Sometimes when I wake up my mind is alert and active. I just want to get on with the day and get through everything on my to-do list. Other days, my mind is easily distracted. For example, yesterday morning, I spent what felt about ten minutes looking at the ripples projected on the ceiling from the light of our fish tank.

It’s on days like these that I feel like sacking everything off and going for a long walk. In fact, that’s exactly what I did last month and, as a result, discovered a dismantled railway less than five miles away from our house. The real problem, it would seem, is that that anything that looks or feels repetitive is absolute anathema to me. I also can’t stand to be constrained, either by other people’s requirements, or by the straightjacket of self-imposed routines.

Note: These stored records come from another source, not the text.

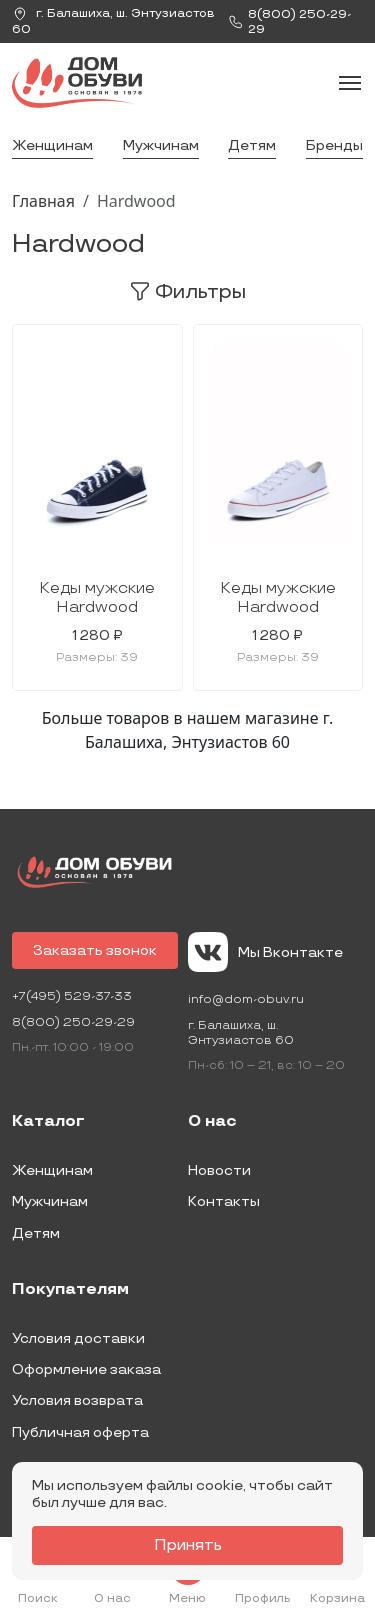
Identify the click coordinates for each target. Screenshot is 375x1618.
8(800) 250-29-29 (73, 1022)
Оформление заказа (86, 1369)
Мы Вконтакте (265, 952)
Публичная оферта (80, 1432)
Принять (188, 1545)
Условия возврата (77, 1400)
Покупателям (70, 1290)
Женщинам (52, 145)
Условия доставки (78, 1338)
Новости (219, 1170)
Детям (252, 145)
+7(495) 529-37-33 (72, 996)
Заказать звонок (95, 950)
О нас (212, 1122)
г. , (113, 21)
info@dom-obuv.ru (246, 999)
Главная (43, 201)
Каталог (48, 1122)
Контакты (224, 1201)
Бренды (334, 145)
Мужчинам (161, 145)
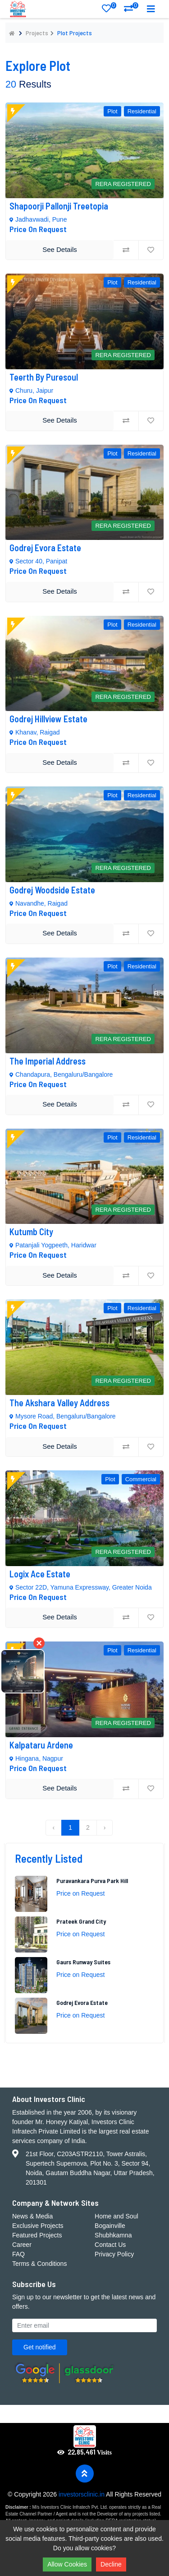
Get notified (39, 2347)
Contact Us (110, 2244)
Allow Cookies (67, 2564)
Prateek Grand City (81, 1921)
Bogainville (110, 2225)
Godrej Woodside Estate (53, 889)
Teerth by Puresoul (43, 377)
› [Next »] (105, 1827)
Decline (111, 2564)
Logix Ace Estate (39, 1573)
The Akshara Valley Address (59, 1402)
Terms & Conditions (39, 2263)
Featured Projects (37, 2235)
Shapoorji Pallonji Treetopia (59, 205)
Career (22, 2244)
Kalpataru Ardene (41, 1744)
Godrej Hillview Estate (48, 718)
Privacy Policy (114, 2254)
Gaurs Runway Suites (83, 1962)
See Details (59, 249)
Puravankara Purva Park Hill (92, 1880)
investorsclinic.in (82, 2494)
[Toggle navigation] (151, 9)
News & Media (32, 2216)
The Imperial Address (48, 1061)
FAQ (18, 2254)
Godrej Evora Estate (46, 547)
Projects (37, 33)
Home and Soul (116, 2216)
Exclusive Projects (38, 2225)
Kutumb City (31, 1231)
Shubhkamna (113, 2235)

Novelty is what I seem to be programmed to be on the lookout for. It’s certainly something I cherish. I’m not sure that I’m so different to everyone else in that regard, although I do sometimes wonder how people manage to stay in the same job for five years, or even a decade, at a time.

The thing I seem to be good at is actually a side product of this magpie-like search for novelty. It’s an increased tolerance for ambiguity; an ability to swim around in ideas and concepts not fully formed, sometimes with others, sometimes by myself. I suppose I just don’t like jumping to conclusions.

So on days like yesterday, when my mind seems to be particularly fond of pausing, looking around, and wondering, I’ve learned to just let it. Depending on how far down any particular rabbithole I’ve gone by breakfast time tells me whether it’s worth doing any productive work.

As it happened, my routines carried me through yesterday. Do this, and then that, in this order. “Ninety percent of success”, someone once told me, “is showing up”. And therein lies the rub for people who don’t see themselves as cogs in a machine.